Broad-spectrum enzymes naturally break down non-living organics such as bather waste, lotion, sunscreen and oils. They break down unwanted additions to pool and/or hot tub water piece-by-piece until there is little left, other than water and air.
When choosing between the two types of enzymes, keep in mind that the broad-spectrum type tends to have a wider range of capability.
HOW DO THEY WORK?
Each enzyme bonds with a specific molecule, called a substrate. They meet at the active site, which is where the reaction occurs. After this joining takes place, the substrate is broken apart into smaller pieces that can then continue to deteriorate. The enzyme then moves onto another, similar substrate to continue the breakdown process.
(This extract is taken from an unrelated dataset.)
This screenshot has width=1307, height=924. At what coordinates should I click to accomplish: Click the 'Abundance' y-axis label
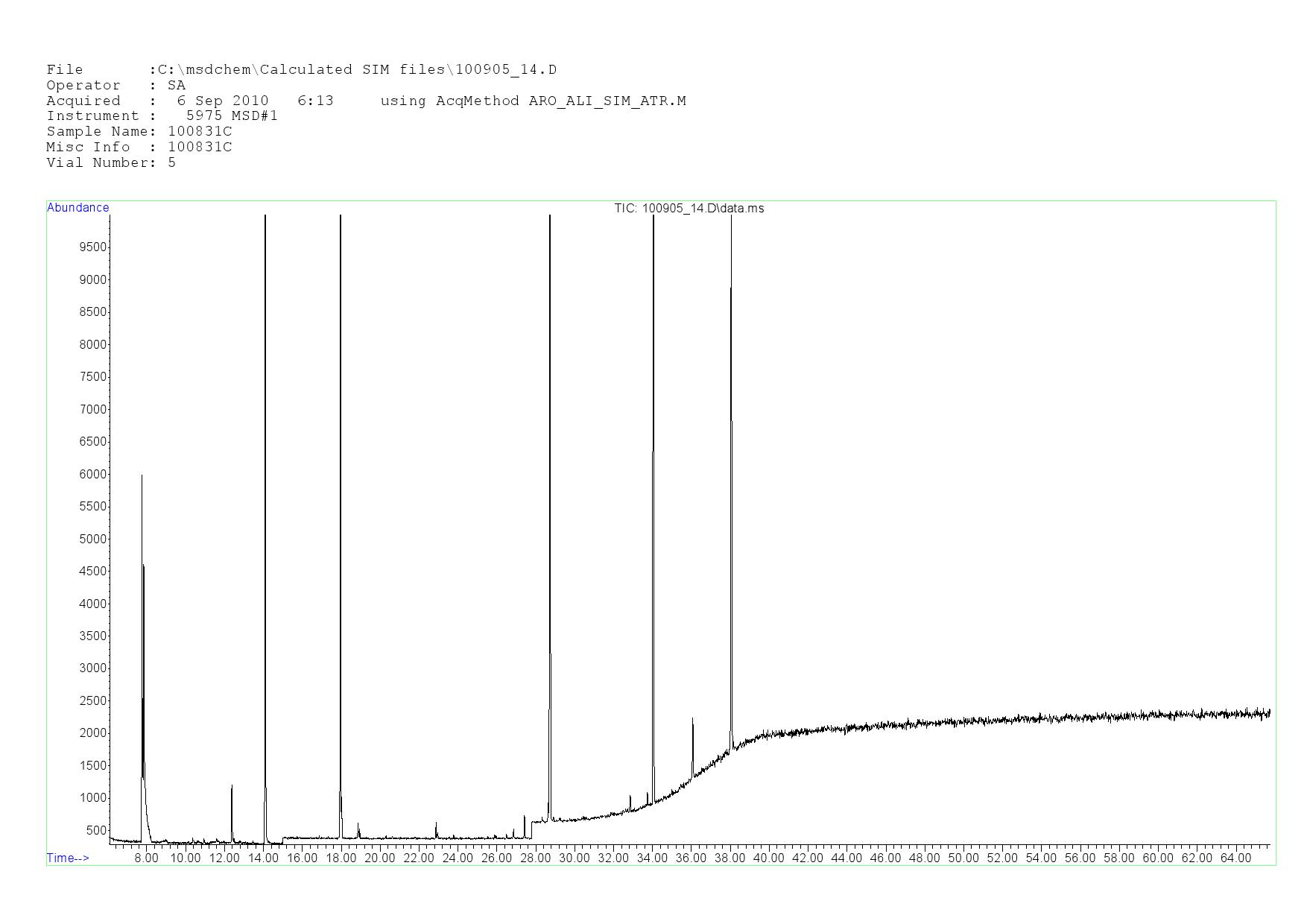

WHICH ENZYMES SHOULD BE USED?
Select an enzyme product based on the body of water for which it was formulated.
For example, a spa can have somewhat different needs than a swimming pool. These hot-water vessels deal almost entirely in bather wastes, such as makeup, hair products and lotions. Enzymes formulated for these bodies of water are meant to target the most commonly experienced non-living organic waste that builds up in spa water. They also are buffered to last longer in the warmer water environment of a hot tub.
Swimming pools also contain non-living organics such as bather waste, lotion and sunscreen, in addition to the environmental factors that can affect pool maintenance. These can include pollen (with especially high amounts in the springtime), as well as bird waste and even jet fuel dropped by planes landing in the area.
For this reason, it’s important not to use the same enzymes in hot tubs and pools. They also should not be interchanged, because enzymes formulated for pools are not designed to work in the higher temperatures of hot tub water. Using enzymes in the wrong application could hinder their performance.
Enzymes are specific as to what they break down, so it’s important to have a broad spectrum variety capable of catalyzing thousands of reactions. The enzyme that’s effective on pollen, for example, will not be effective on sunscreen and vice versa.
A broad spectrum enzyme allows for maximum coverage and the treatment of a wide variety of non-living organic waste in pools and spas.
WHEN TO ADD ENZYMES
It is a commonly accepted standard in the industry that each bather leaves behind about 16 ounces of non-living waste in 45-60 minutes in a body of water.
Enzymes can and really should be used primarily as a maintenance product in addition to the regular sanitizer and balancing efforts. Enzyme maintenance products are formulated to be applied in weekly doses, which are different for pools and spas. Many pool professionals add enzymes with every service visit. After non-living organics are broken down by the enzymes, the filter doesn’t need to work as hard to remove them.
Professionals can split a weekly dose into daily feed amounts. This is especially effective in commercial pools. Enzymes work while bathers are swimming, it is like cleaning up in the heat of the party. Non-living organics are broken down as they are added to the water, rather than after they’ve built up and caused issues with the filter, water clarity, or at the waterline.
Enzymes also can be used to help in cases of vandalism or an accident. They can even break down motor oil.